In BPM, substantial work exists that explicitly discusses the role of cognitive processes and individual preferences in creating business process models. In the SE modelling community, we do not find such work outside of the BPM community. On the one hand, we believe this relates to the relatively specialised nature of BPM as opposed to system modelling on a general level. That is, notations, level of abstraction, and purpose vary considerably in software and systems modelling and are likely to affect the cognitive processes and modelling styles of individuals. Nevertheless, we consider it relevant to explore this direction more in the future. Existing work from the BPM community can be used as valuable guidance to design similar studies in software modelling as a whole. This work necessarily needs to include expertise from other fields, such as Psychology.

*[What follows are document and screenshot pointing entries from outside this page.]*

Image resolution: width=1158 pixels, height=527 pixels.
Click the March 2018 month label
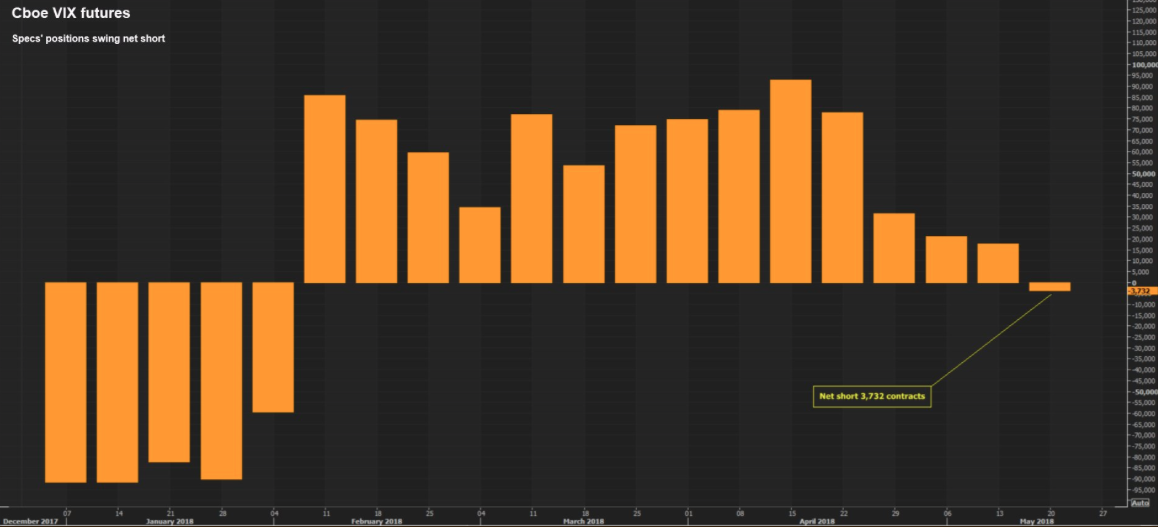pos(583,521)
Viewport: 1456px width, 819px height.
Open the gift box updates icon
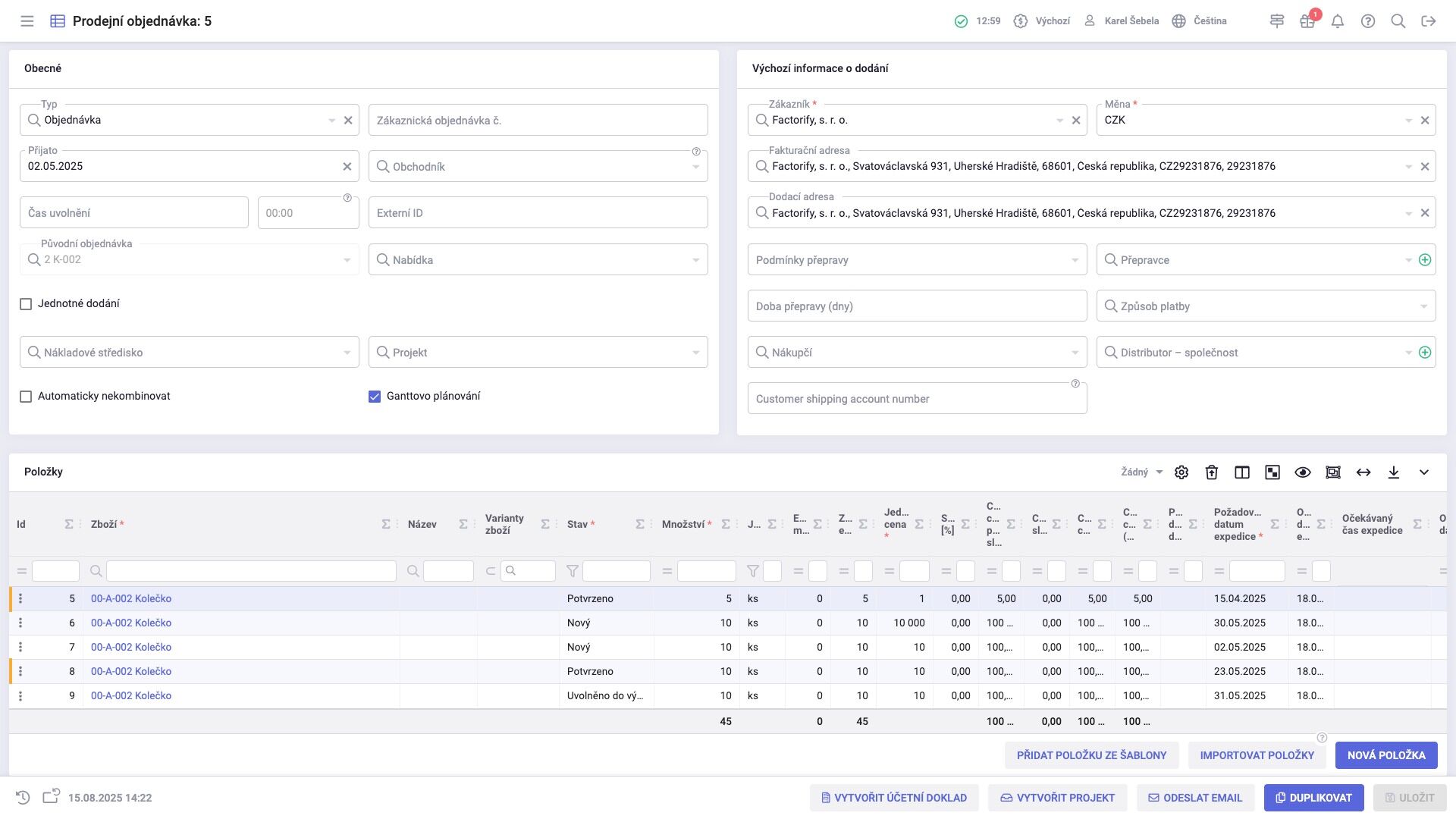click(x=1307, y=21)
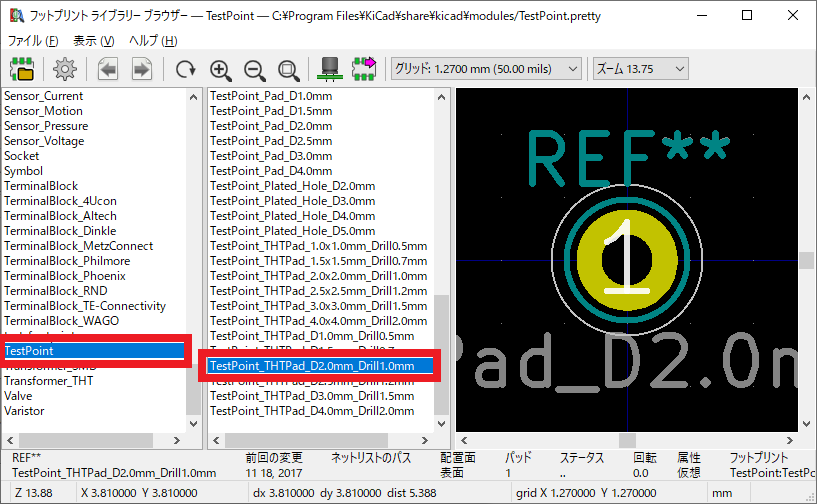Open the ヘルプ (H) menu
The width and height of the screenshot is (817, 504).
pyautogui.click(x=153, y=41)
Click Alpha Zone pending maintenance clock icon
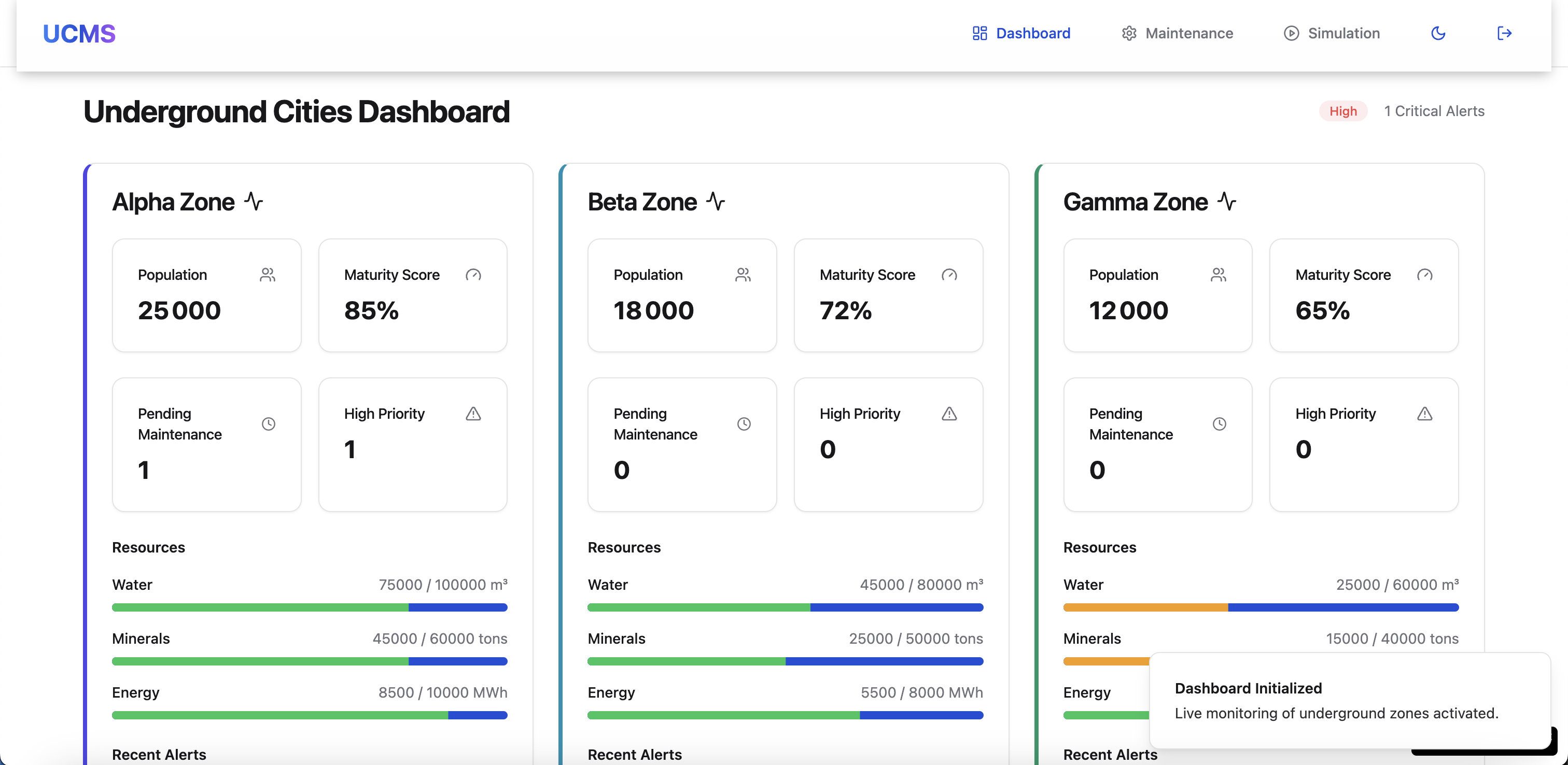This screenshot has height=765, width=1568. (x=269, y=423)
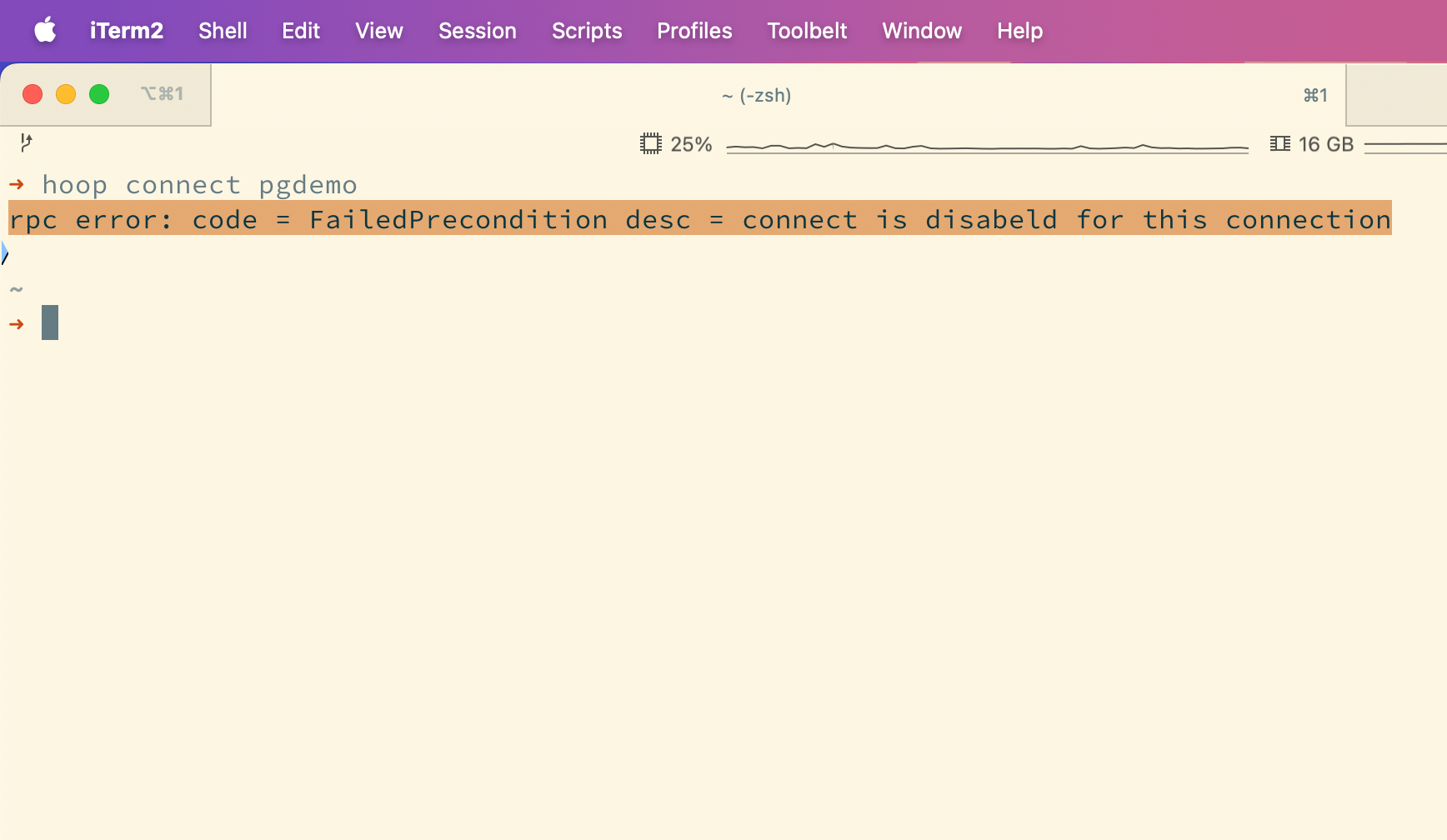
Task: Click the green zoom button
Action: pyautogui.click(x=99, y=94)
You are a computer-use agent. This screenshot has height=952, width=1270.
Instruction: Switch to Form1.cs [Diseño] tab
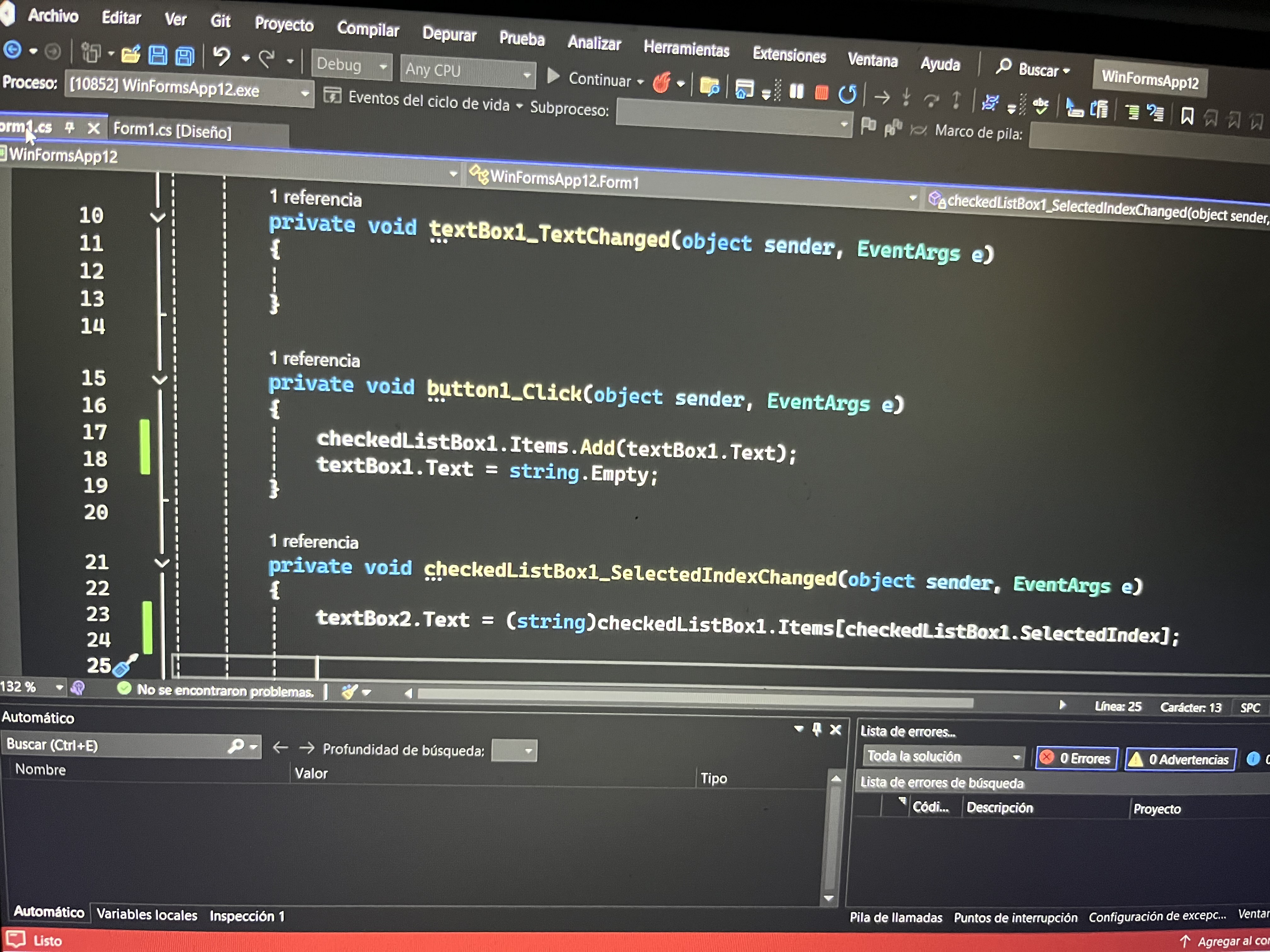point(172,131)
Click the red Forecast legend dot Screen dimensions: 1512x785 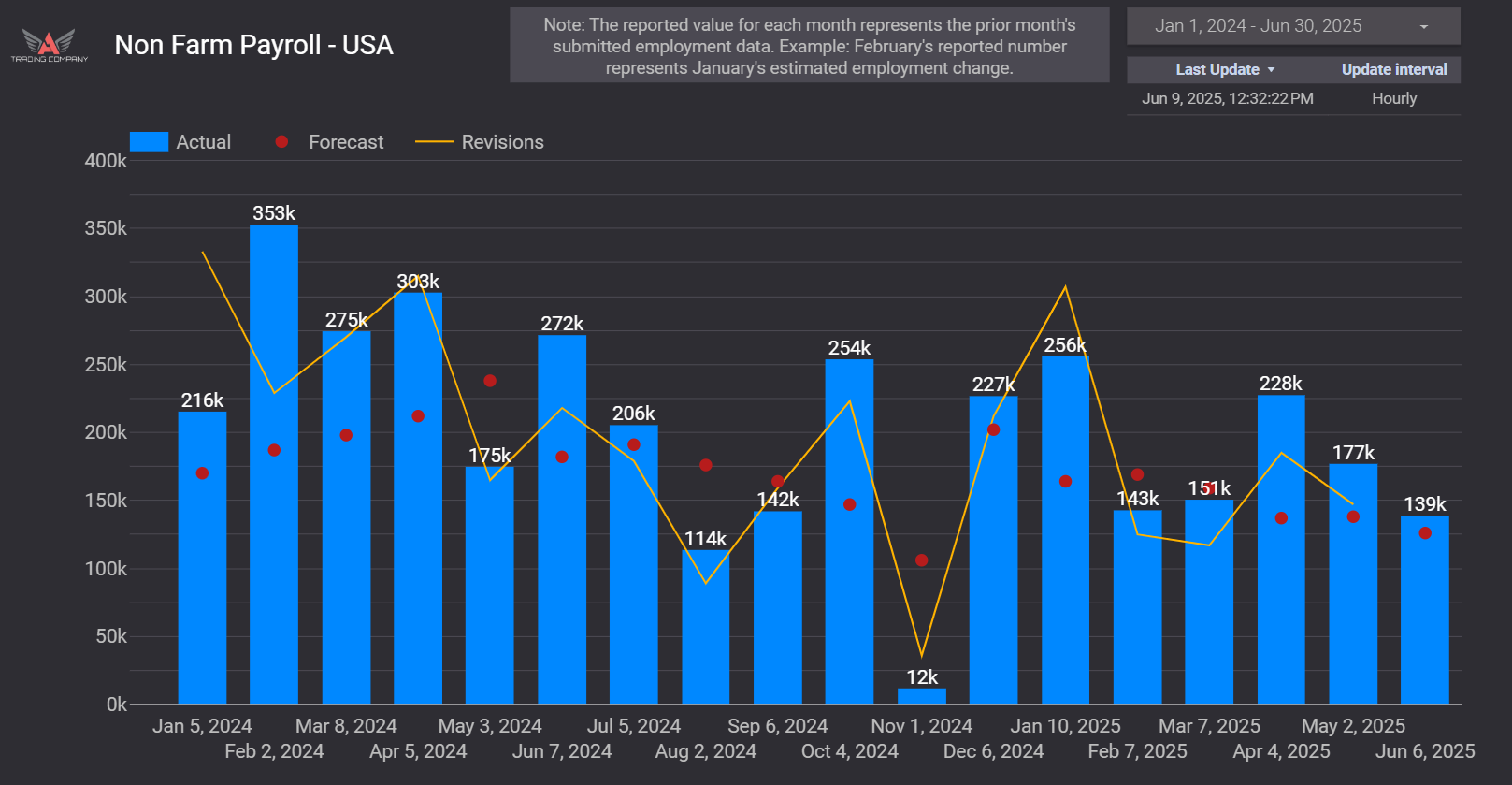[281, 142]
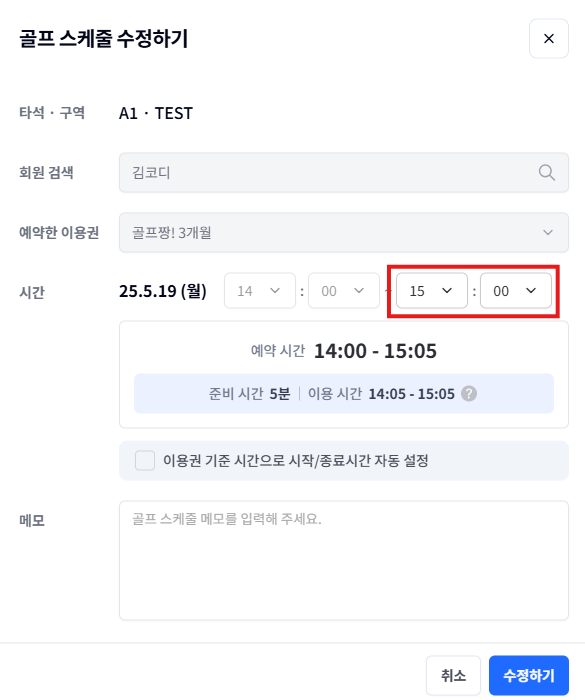Click the chevron arrow in reserved pass field
585x700 pixels.
[547, 233]
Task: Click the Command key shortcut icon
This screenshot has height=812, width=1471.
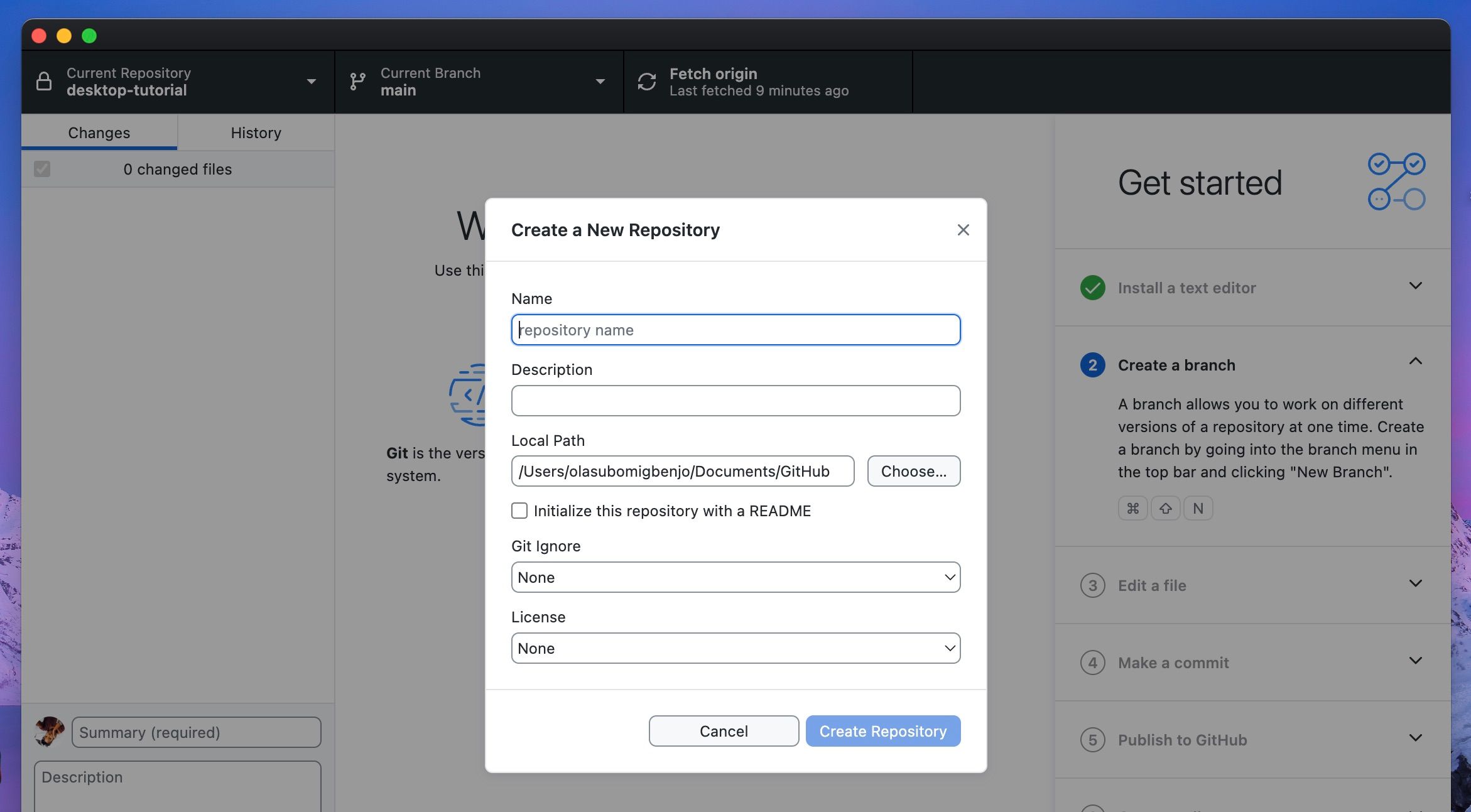Action: tap(1132, 508)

Table 7 Selected papers from search_S1

6 Conclusion

We conducted an SLR on guidance in software modelling. Using two search strings (S1 and S2) and snowballing, we extracted 35 papers out of 80051 for full-text reading.

We find that terminologies are used arbitrary and inconsistently, and that little empirically validated modelling guidance exists. Existing papers use different dimensions to provide guidance for modellers, often in the form of prescribing which diagrams/notations to use, which views/perspectives to model, how to decompose or refine a model of a system, or by providing best practices or anti-patterns. In the BPM community, cognition has been explicitly considered as an important aspect of the modelling process. However, our results show that we lack similar work outside the BPM community.

Our results help researchers by highlighting gaps in research, e.g. on cognition in software modelling. The link to research in BPM clearly highlights differences in this direction, that could be picked up by modelling researchers in future work. Thus, we believe future work should explicitly consider cognition when creating models, and design guidance and tooling accordingly. This work should be multi-disciplinary, including researchers from, e.g. Psychology.Furthermore, to address the lack of consistent terminology, we provide definitions for modelling guidelines, methods, and styles. These definitions help to clearly articulate modelling guidance in future work. We believe this is an important step in order to ensure a greater clarity of research results in the community. One clear result from our study is that empirical validation is lacking. Hence, it is important to address this in future work and indeed validate proposed modelling guidance.

Table 8 Selected papers from snowballing set
Table 9 Selected papers from search_S2

For modelling practitioners, our results show the possible forms modelling guidance can take. Thus, it serves as an inspiration on how engineers can be supported when creating and maintaining models for different purposes, e.g. for formal analyses, increased understandability of models, or communication among stakeholders.